How to use the rule of three — step by step (with a worked example)
The rule of three finds the fourth value of a proportion when you already know three. In a direct proportion you work through the value for one unit; in an inverse proportion you work through a constant product. Worked example: 3 kg cost 12 €, what do 5 kg cost? → 20 €. Suitable for Grade 6–7 / Year 7–8.
For a direct proportion, scale down to one unit, then up to the amount you want: if 3 kg cost 12 €, then 1 kg costs 12 ÷ 3 = 4 €, so 5 kg cost 5 · 4 = 20 €. For an inverse proportion (more means less), the product of the two quantities stays constant.
At a glance
Summary of this tutorial
Example
3 kg → 12 €, 5 kg → ?
Method
Direct rule of three (value for 1)
Steps
4
Answer
20 €
Inverse
Product constant, then divide
Grade level
Grade 6–7 (ages 11–13)
Worked example: 3 kg → 12 €, 5 kg → ?
EXAMPLE
3 kg → 12 €, 5 kg → ?
Directly proportional: more kilograms means more euros. We work through the price for 1 kg.

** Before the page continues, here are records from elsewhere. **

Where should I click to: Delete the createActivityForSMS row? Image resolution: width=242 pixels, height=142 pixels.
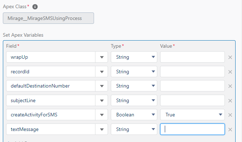click(230, 115)
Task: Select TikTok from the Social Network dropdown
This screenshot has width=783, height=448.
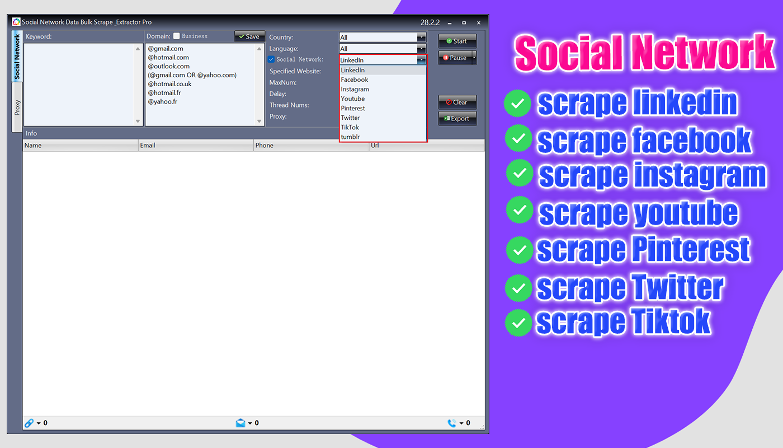Action: 350,127
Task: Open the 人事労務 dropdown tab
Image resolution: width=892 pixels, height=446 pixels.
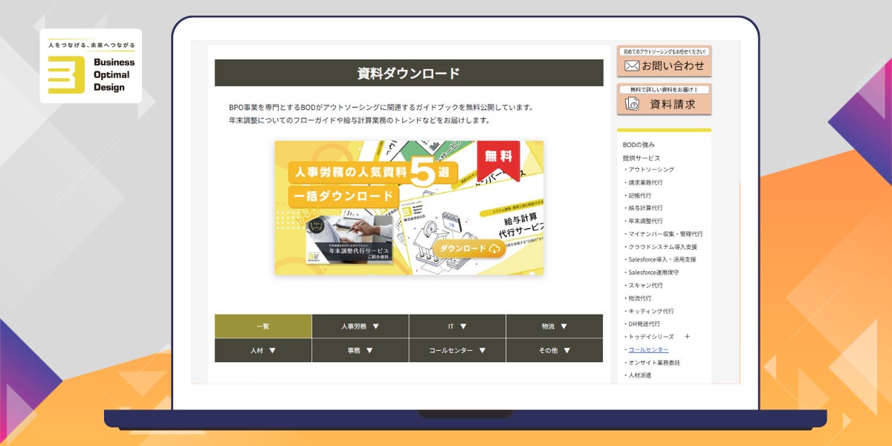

How to do the rule of three step by step
These steps work for any directly proportional pairing of the form a → b, c → ?.
1
Step 1 · Start
3 kg → 12 €
The known pairing: 3 kg cost 12 €.
2
Step 2 · ÷3
1 kg → 12 ÷ 3 = 4 €
Scaling down to one unit gives the price for 1 kg.
3
Step 3 · ×5
5 kg → 5 · 4
Multiply by the amount you want.
4
Step 4 · Result
= 20 €
5 kg cost 20 €.
Why the rule of three works
In a direct proportion the ratio of value to amount is always the same: 12 € over 3 kg is 4 € per kg, just like 20 € over 5 kg. Going through the value for one unit makes this fixed ratio usable. In an inverse proportion it is the product that stays constant instead — 4 workers · 6 hours = 24 worker-hours stays 24 no matter how many workers join in.